My teddy bear never went as hard for me as Pooh goes for Christopher Robin, and yet I believe in their bond wholeheartedly and desperately want it for myself.
In fact, in all of the history of Winnie the Pooh, none of us ever truly questioned the reality of the enchanted world Christopher Robin spent his days in.
It is magic.
It just is.
And you either believe or you are an evil, old Woozle!
But, bringing that magic to life in our world, where real people are dealing with the reality of marital disconnect, potential unemployment, and creepy neighbors meant creating characters we could truly see the actors connecting with. And that is hard.
Personally, I don’t really know much about how filmmakers make it look like a walking, talking stuffed bear just had a chat with a real life human in the middle of a city park. According to Ewan though, it involves stuffed animals and a lot of takes.
Ewan shared that director Marc Forster had the brilliant idea of bringing in young actors to play the stuffed characters in order to make the process easier on the actors:
“We had like, they called them “stuffies”, teddy bear versions of all the characters that were exactly as you see them in the movie… they were beautifully made, and they’re exactly the creatures you see in the movie, except that they don’t, they aren’t puppets, they don’t animate in any way –they were just teddy bears. So each one of these actors would hold the creature and move him around a little bit… we’d play the scene a few times with the actors and those stuffies. And, by the time we did that, I got a real sense of what the scene felt like and how to play it.”
He went on to share that there were various manifestations of these creatures for production purposes –some without hair, others without heads, some that were just a little, hairless, headless, appendageless torsos, and, strangest of all, sometimes nothing more than a stick with a lightbulb at the top all with the goal being to give the actors something to engage with while filming scenes. It helped them emote properly and ensure that their eye lines were in the right space. The young actors Forster cast to play the creatures were integral to the success of the story:
“But because of these great actors, once they removed the real stuffies, they would always just be off camera and they would be playing the stills –throwing the lines playing the scene with you. And also, you could ad lib with them and they were good actors. I don’t know that it would feel so realistic had it not been for their input cause they were so enthusiastic and such good actors. And they were all really well cast.”
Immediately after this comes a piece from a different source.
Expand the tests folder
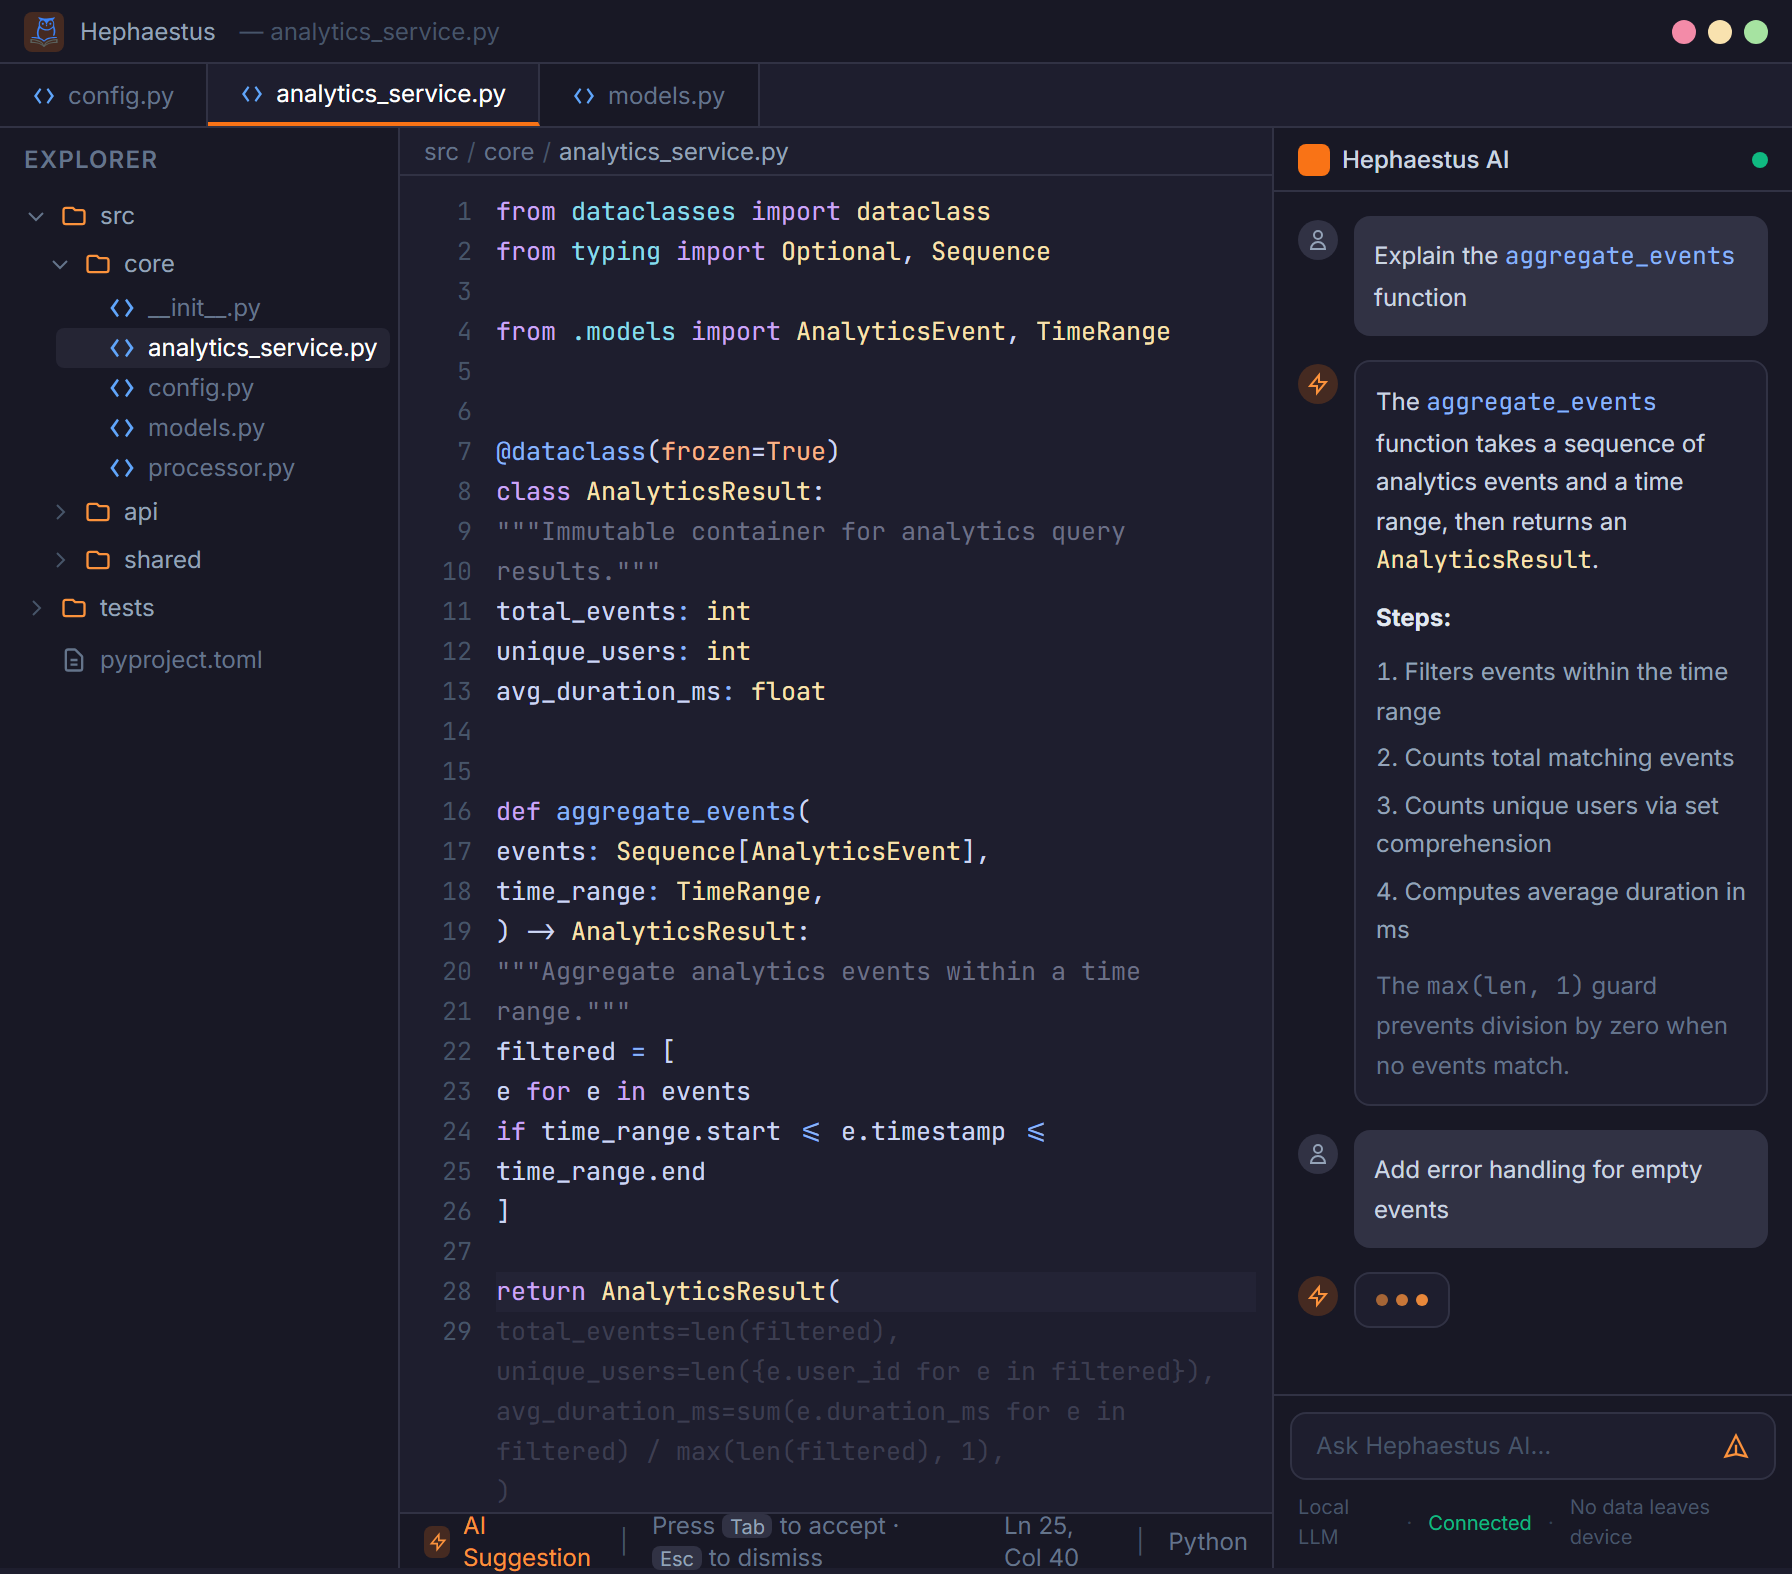 tap(38, 607)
We all will take what we need from this movie.
I’ll be the first to admit my skepticism when it came to whether the story would be believable –I am always giving talking animals and the like a bit of a side eye in movies –it’s something about the fact that if you can talk and climb a shelf you mistake for a ladder, you shouldn’t also be pantsless.
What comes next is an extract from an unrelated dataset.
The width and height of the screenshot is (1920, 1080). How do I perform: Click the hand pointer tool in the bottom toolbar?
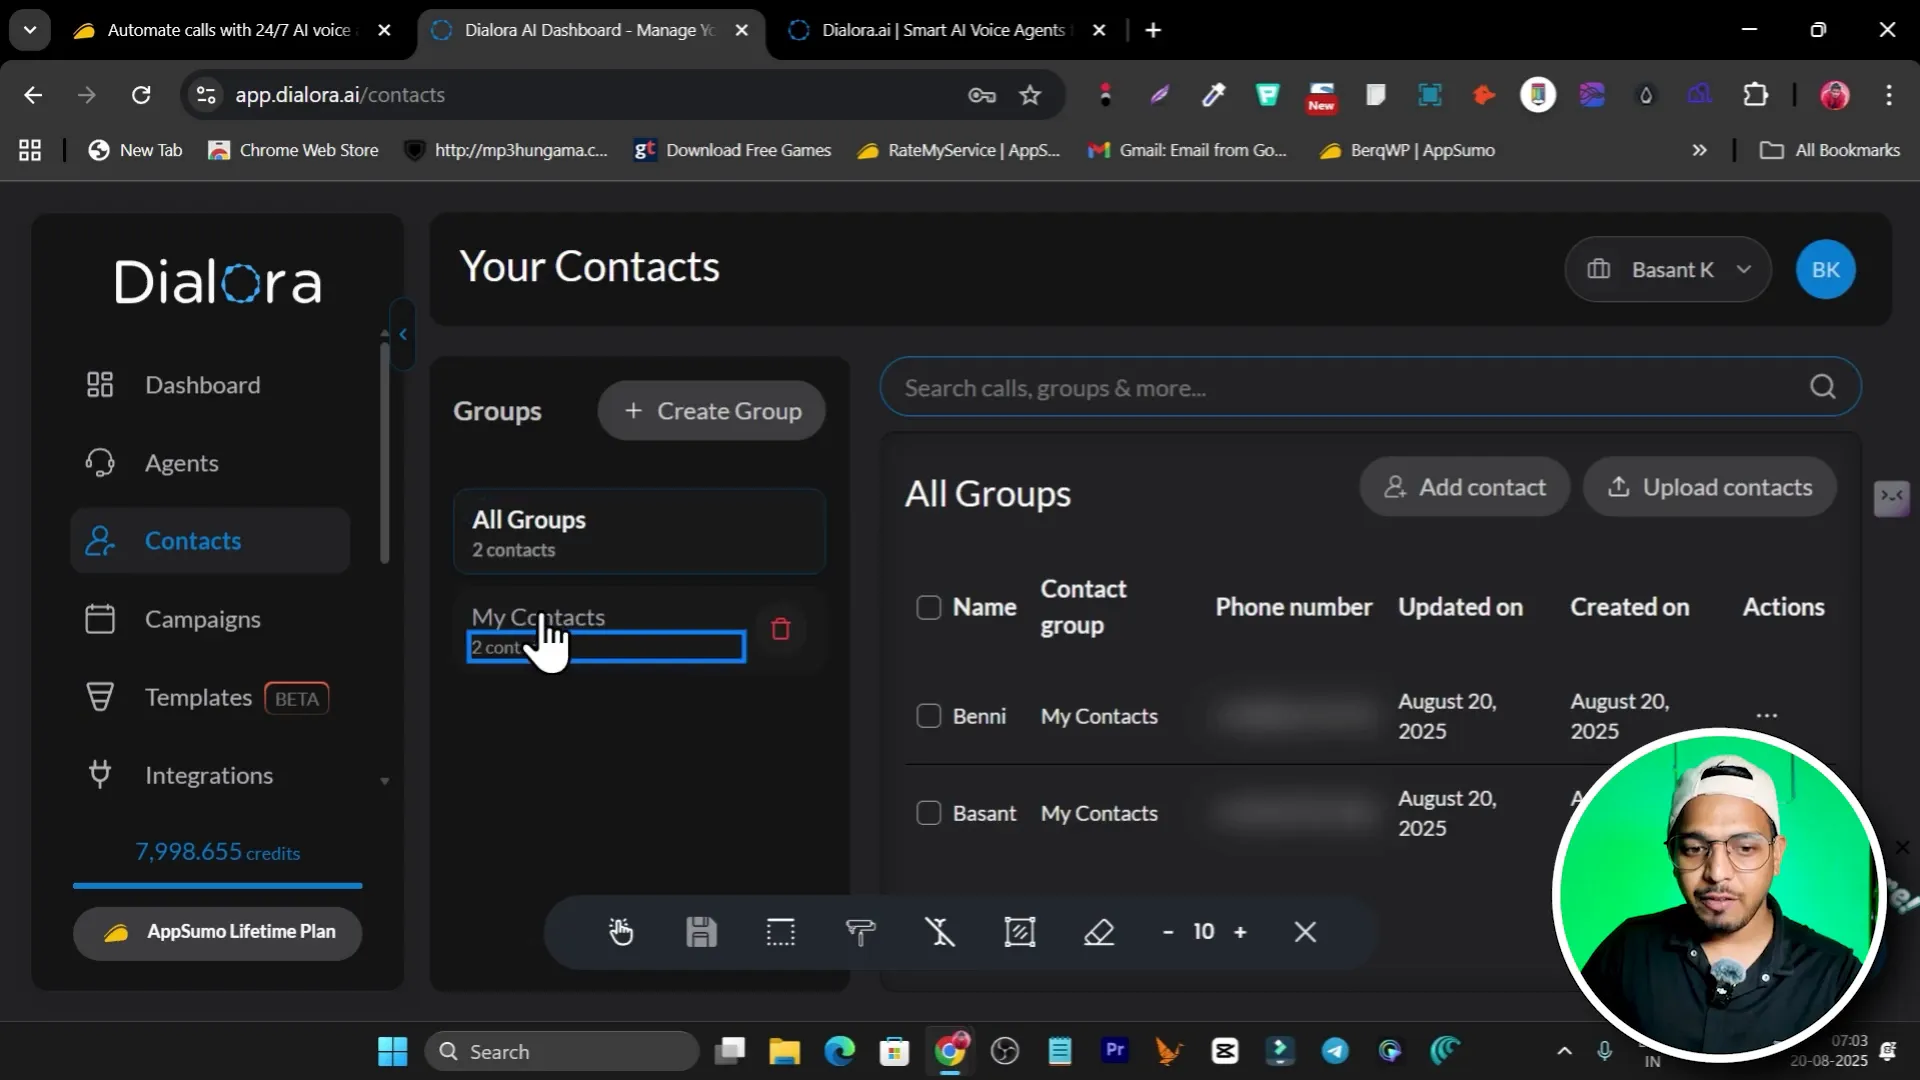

But, in Christopher Robin, Pooh and his friends (I’m talking about Eeyore here mostly because he was my favorite) were not only believable, they were awesome. Their features depicted their personalities perfectly and they were such an important part of the journey to help Christopher Robin find the piece of him that had been lost and forgotten.
Honestly, the entire film will leave an impression. What that is depends mostly on you and where you’re coming from when you join Christopher Robin’s story because, as Ewan Mcgregor noted:
“Everyone will receive a film in a different way and it’ll mean something different to everybody, and I think that’s the lovely thing about art… You either get it –it means something to you –or it doesn’t.”
For me, Christopher Robin isn’t a film that asks you to test your belief in magic. It doesn’t require incredible leaps of faith or analysis of possibilities, because it isn’t as much about talking bears and gloomy donkey’s as it is about cherishing those you love, friendship, devotion, and kindness –all things you have to believe in if you want to have a truly magical life.
Christopher Robin comes out in theaters Friday, August 3.